Gregson Lane car park is free. It is marked as ‘Recreation Ground’ on the A-Z Street Atlas map, grid reference (593 265). Turn left out of the car park, walk up Gregson Lane. When you reach a T junction, turn left into Private Road and head down it (the road is not private, that is just its name – confusingly. It is open to traffic and pedestrians).
Take the next left into the Chapel Lane. Notice the tiny remnant of Gregson Lane Cross on your right. Follow the lane down to St Joseph’s Chapel. The cross stands behind the church in its own fenced-off area. Though the gate may be closed, it is unlocked. If you go down into the graveyard you have gone too far, so retrace your steps.
Directions to the original site of the cross by Haddock Park Wood
Grid Reference for OS Maps and A-Z Street Atlas (589 254)
To see the original site of the cross, follow this route. It takes public footpaths the whole way, and these are mostly marked but you might want to take an OS map with you. The A-Z will help you get through the short walk through the streets at the beginning.
Park at Gregson Lane community centre and follow the directions below.
Gregson Lane car park is free. It is marked as ‘Recreation Ground’ on the A-Z Street Atlas map, grid reference (593 265)
Head left onto Gregson Lane. Turn right onto Alma Row. Then turn on the next left onto Alder Drive passing the Spar shop on your right.
Turn left onto Birch Crescent and follow this to the end. Now turn right onto Hayfield Avenue. Walk to the end of it where you will find a ginnel. Follow this down into the woodland. Take the public footpath that takes you over the footbridge across the stream.
Following this path will bring you out in a small orchard area of Cooper Farm – don’t worry, you are still on a public footpath. Don’t walk down the road past the farm and cottages, instead look for the footpath going into the field opposite the farm.
The footpath is clearly marked as it runs along the side of the field.
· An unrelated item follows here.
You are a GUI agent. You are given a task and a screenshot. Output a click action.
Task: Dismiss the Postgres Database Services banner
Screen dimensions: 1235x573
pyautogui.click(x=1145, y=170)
You will reach a railway crossing point that is a public right of way over the train tracks. This is a busy line, so take care. Once over the tracks, continue through the next field to a very old stile. Once over this, you will see Duckworth House Farm on your right. Don’t head for the farm, instead pass over the brook and head left. Keep the hedge line on your right and you will come out into an open field with new fencing and new large metal gates. On the left hand gate you should see the small disc of a public footpath marker. Pass through the gate and follow the path until you meet a small ford.
At the ford, Haddock Park Wood lies before you. At the point you are standing, three footpaths meet by the ford over the brook. This boundary was between the Saxon Leyland Hundred and Blackburn Hundred. It is probable that the cross stood here. As the crow flies, it is not far from St Joseph’s Chapel, so it’s quite conceivable that the cross has been relocated there for safe keeping. Old crosses such as these have been knocked down and damaged during religious turmoil in the past, usually by sects of Protestant ‘reformers’. Some have been reused as bridges over streams, for example see our page on the Doffcocker Cross here.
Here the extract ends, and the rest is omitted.